Sayfa Alıntısı
+ + + + + + +

Motivasyon ile ilgili tanımlama ve açıklamalar genellikle çalışmaların içerdiği amaca göre değişmektedir. Bu farklılaşmayı motivasyon araçlarının sınıflandırılmasında da görmek mümkündür. Bir çok çalışmada dörtlü bir ayrıma tabi tutulan motivasyon faktörlerini Karakaya ve Ay (2007: 57), örgütsel faktörler ve bireysel faktörler olarak ikili bir ayrıma tabi tutmaktadır. Araştırmada çalışanların motivasyonu ele alındığı için böyle bir ayrımın yapıldığını söylemek mümkündür. Örgütsel faktörler olarak örgütün çalışana baskısı, onu değerlendirmesi, çalışanlara sunduğu imkanlar, çalışanların yeteneklerini kullanabilme imkanları, işyerinin fiziksel koşulları, işletmedeki yönetim anlayışı öne çıkmaktadır. Bireysel faktörler olarak ise çalışanın örgüt ve işe yönelik algılamaları, işletmenin amaçlarını benimseme, iş arkadaşlarıyla uyum, beklentilere ulaşabilme, yaş, cinsiyet gibi faktörler öne çıkmaktadır.

Psikolojik motivasyon faktörleri, kişinin iç yapısıyla ilgili olduğu için dışarıdan görülemezler, gerçekleşip etkileri ortaya çıktıktan sonra fark edilebilirler. Bu faktörler kişinin kişilik ve davranış modellerini oluşturan motifler olup doğuştan gelebildiği gibi eğitim, toplumsal ilişkiler gibi yollarla sonradan da öğrenilebilirler. Motivasyon faktörleri içerisinde en karmaşık olanıdır. Çünkü her bir bireyin bir olay ya da durumu algılama, anlama, değerlendirme biçimi diğerinden farklılık göstermektedir (Kaplan, 2007: 7). Ayrıca insanın algılarını biçimlendiren değer yargılarının çeşitliliği aynı olay ya da durumun herkesi farklı şekilde motive etmesine yol açabilmektedir.

Çeşitli çalışmalarda bağımsızlık, sosyal katılma, değer ve statü, sosyal uğraşlar gibi faktörler psiko-sosyal motivasyon araçları olarak sıralansa da psiko-sosyal faktörlerin insanın iç dünyası ile ilgili olduğu gözden uzak tutulmamalıdır. Bu nedenle sosyal ihtiyaçların anlaşılmasını zorlaştırabilen çok daha karmaşık bir değer yargısı sistemi ile karşı karşıya olunduğunun bilinmesi gerekir (Örücü ve Kanbur, 2008: 87).

+ + + + + + +

Yönergeniz
Motivasyon faktörlerine dair metinde "Psikolojik motivasyon faktörleri, kişinin" sözlerinden "etmesine yol açabilmektedir." sözlerine kadar uzanan her şeyi hiç değiştirmeden yazınız. Listenin bu çalışmada hiçbir rolü yoktur.

+ + + + + + +

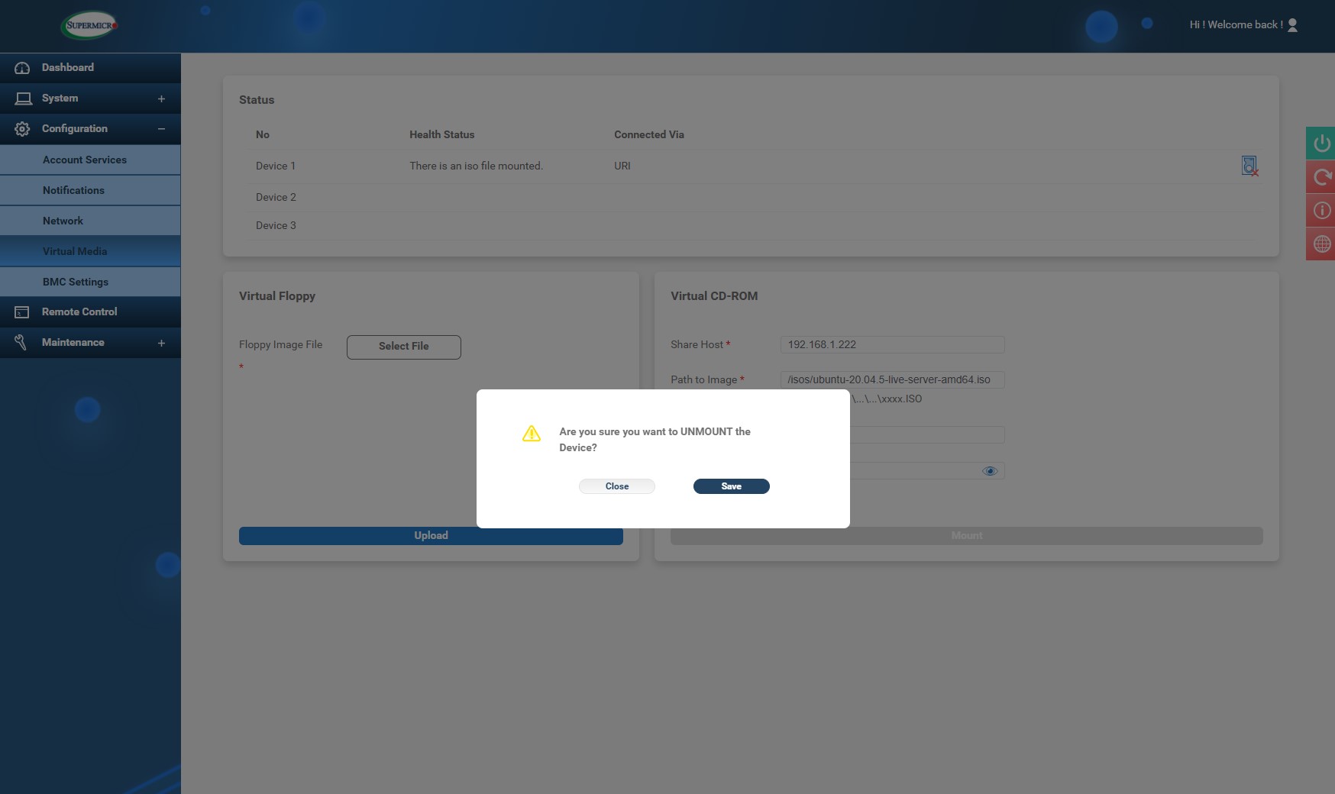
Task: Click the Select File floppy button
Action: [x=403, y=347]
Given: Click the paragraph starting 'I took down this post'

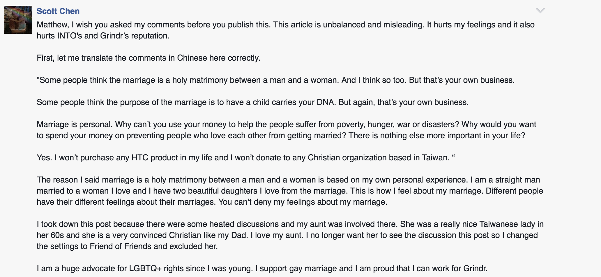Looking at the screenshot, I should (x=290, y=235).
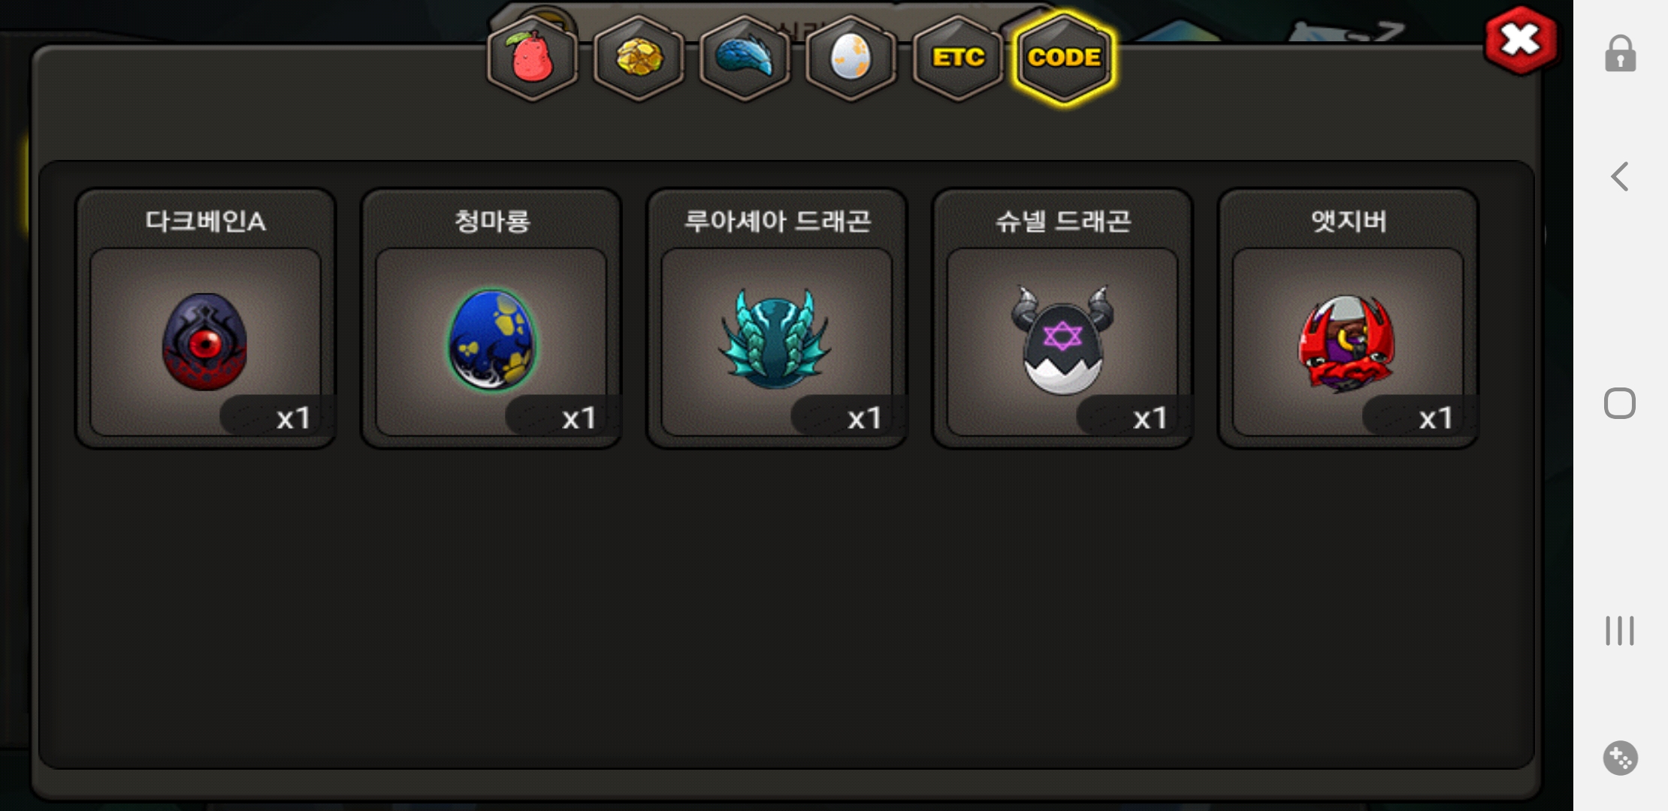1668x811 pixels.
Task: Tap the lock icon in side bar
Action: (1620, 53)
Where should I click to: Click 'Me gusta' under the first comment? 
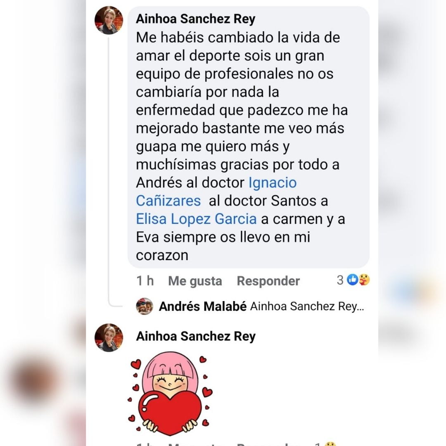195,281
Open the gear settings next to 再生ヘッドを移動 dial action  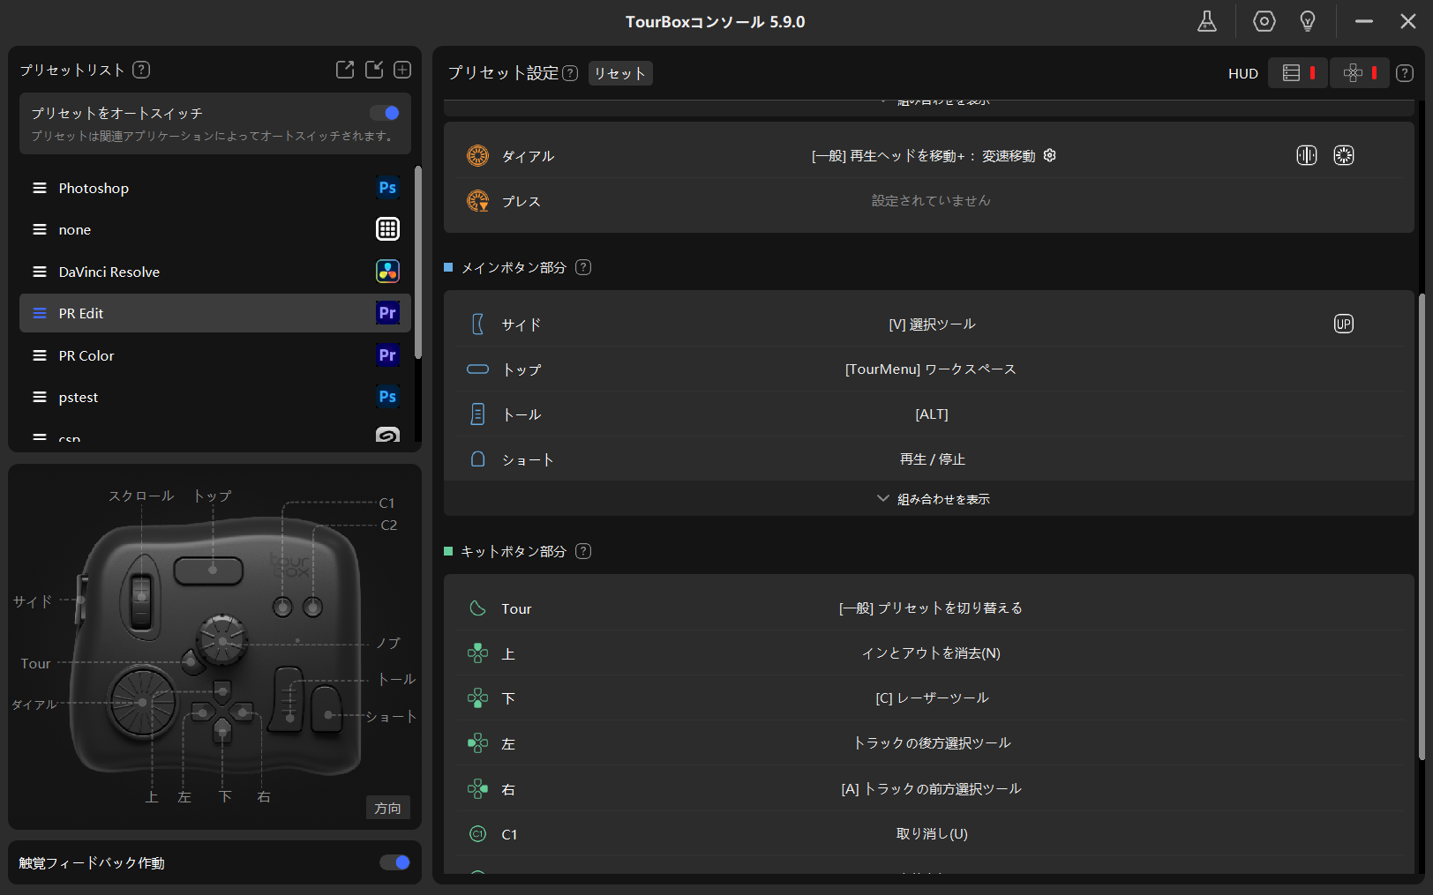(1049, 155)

+ + + + + + +

Tamamlanmış Yanıt
Psikolojik motivasyon faktörleri, kişinin iç yapısıyla ilgili olduğu için dışarıdan görülemezler, gerçekleşip etkileri ortaya çıktıktan sonra fark edilebilirler. Bu faktörler kişinin kişilik ve davranış modellerini oluşturan motifler olup doğuştan gelebildiği gibi eğitim, toplumsal ilişkiler gibi yollarla sonradan da öğrenilebilirler. Motivasyon faktörleri içerisinde en karmaşık olanıdır. Çünkü her bir bireyin bir olay ya da durumu algılama, anlama, değerlendirme biçimi diğerinden farklılık göstermektedir (Kaplan, 2007: 7). Ayrıca insanın algılarını biçimlendiren değer yargılarının çeşitliliği aynı olay ya da durumun herkesi farklı şekilde motive etmesine yol açabilmektedir.